I ragazzi dei barchini, il Neorealismo di Ancarani
Barchini con le luci al led che solcano con i motori truccati la laguna di Venezia. Ragazzi che consumano la loro vita tra velocità e droghe, primi amori e feste nelle isole della laguna al suono di una musica trap sparata da altoparlanti più grandi di loro. Yuri Ancarani, regista e videoartista ravennate, ha vissuto a Venezia tra i «ragazzi dei barchini» per mesi per farsi accettare, prendendo una casa a Sant’Erasmo. Il suo lavoro di «mimetismo» è diventato Atlantide, un film girato con una telecamera di ultima generazione ma sfruttando la luce della luna piena per le riprese notturne, restituendo così allo spettatore un bagliore che stordisce e provoca stupore e meraviglia.
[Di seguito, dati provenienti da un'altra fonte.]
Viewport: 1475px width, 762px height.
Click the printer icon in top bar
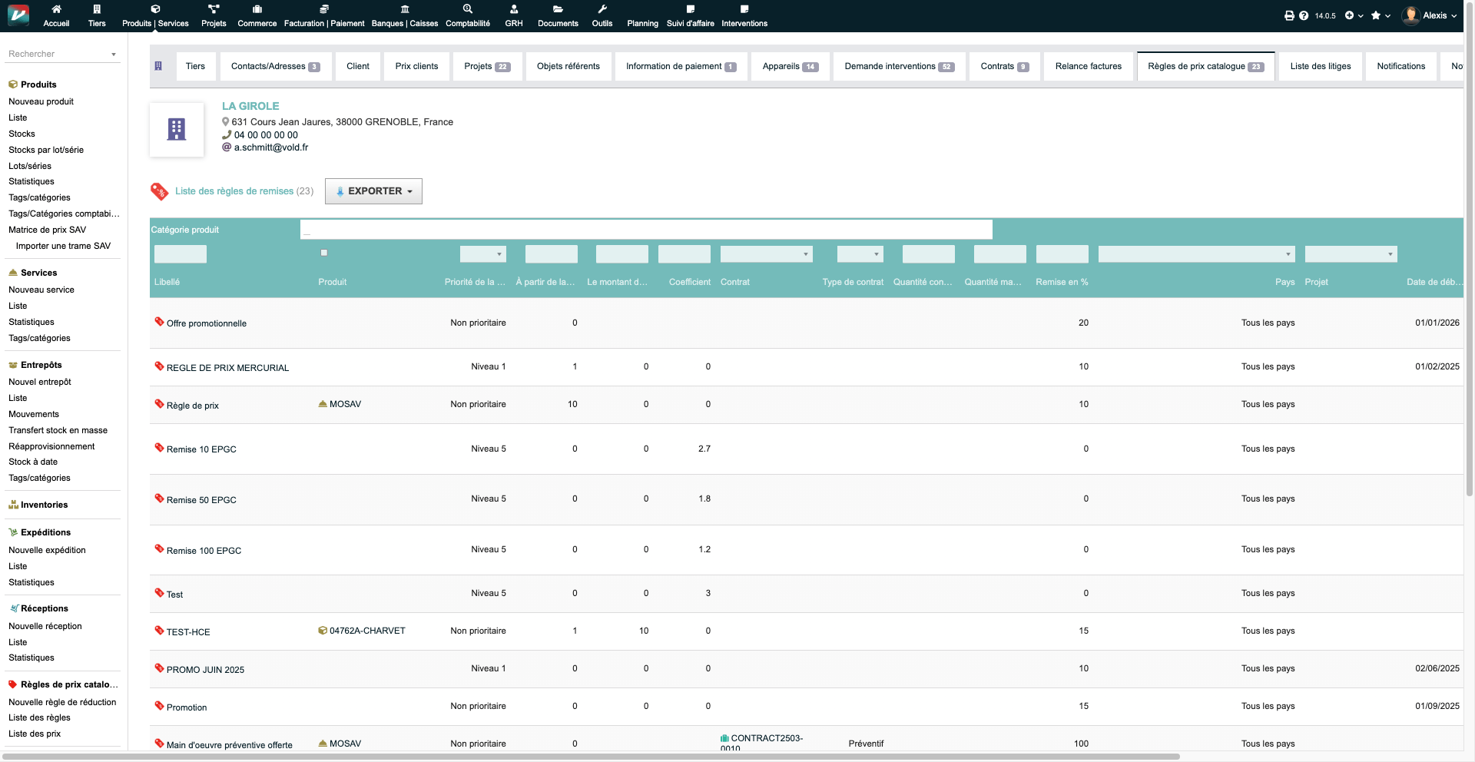1289,15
Ieri Atlantide ha fatto il suo debutto alla Mostra del Cinema nella sezione Orizzonti dove è in concorso e sarà distribuito dalla bolognese I Wonder. Per il regista, che in passato aveva filmato nella loro quotidianità gli emiri del Qatar, «è stato decisamente complesso filmare Venezia – dice il regista – perché come si vive la laguna è un mistero, un segreto e tale deve rimanere. Dopo tutti i mesi che ho trascorso a Venezia, continuavo a essere un foresto». Nel film i ragazzi sono quasi tutti non professionisti, presi dalla laguna, incontrati durante quel lungo lavoro di scavo che ha preceduto il film, in un metodo che ricorda Fellini. «Io direi il Neorealismo – spiega Ancarani – perché è la cinematografia più semplice, un modo di fare cinema povero e vero, che va a guardare le cose come sono». Il cuore del film è il senso del limite, che nell’adolescenza va sempre superato: «Hanno la malattia del desiderio di velocità – dice il regista – come succedeva a me con i motorini in Riviera Romagnola quando ero ragazzo. Sono tutti riti di passaggio: un maschio adolescente per diventare adulto deve seguire uno standard molto preciso, non si sfugge». Dal viaggio sui barchini si arriva, negli ultimi dieci minuti del film che non sveleremo, a un altro viaggio: «Il film è un avvicinamento a quell’esperienza finale – conclude Ancarani -. L’inizio è molto rassicurante, con i ragazzini che fanno il bagno, il nonno che raccoglie i carciofi. Poi l’atmosfera degenera e il finale si fa sempre più magmatico e forte». Ma guai a domandare perché o cosa significa: «Tutti vogliono avere solo risposte – dice il regista – nessuno vuole fare esperienze. Tutti sono in ginocchio di fronte all’intrattenimento: dobbiamo essere intrattenuti e consumare. E penso che uno che è abituato così debba essere trascinato fuori da questo torpore. I dieci minuti finali servono a questo. Guardare quella scena al cinema sarà come essersi fatto un viaggio con le stesse sostanze che mandano fuori di testa i ragazzi». In un capovolgimento continuo del mondo di sotto col mondo di sopra.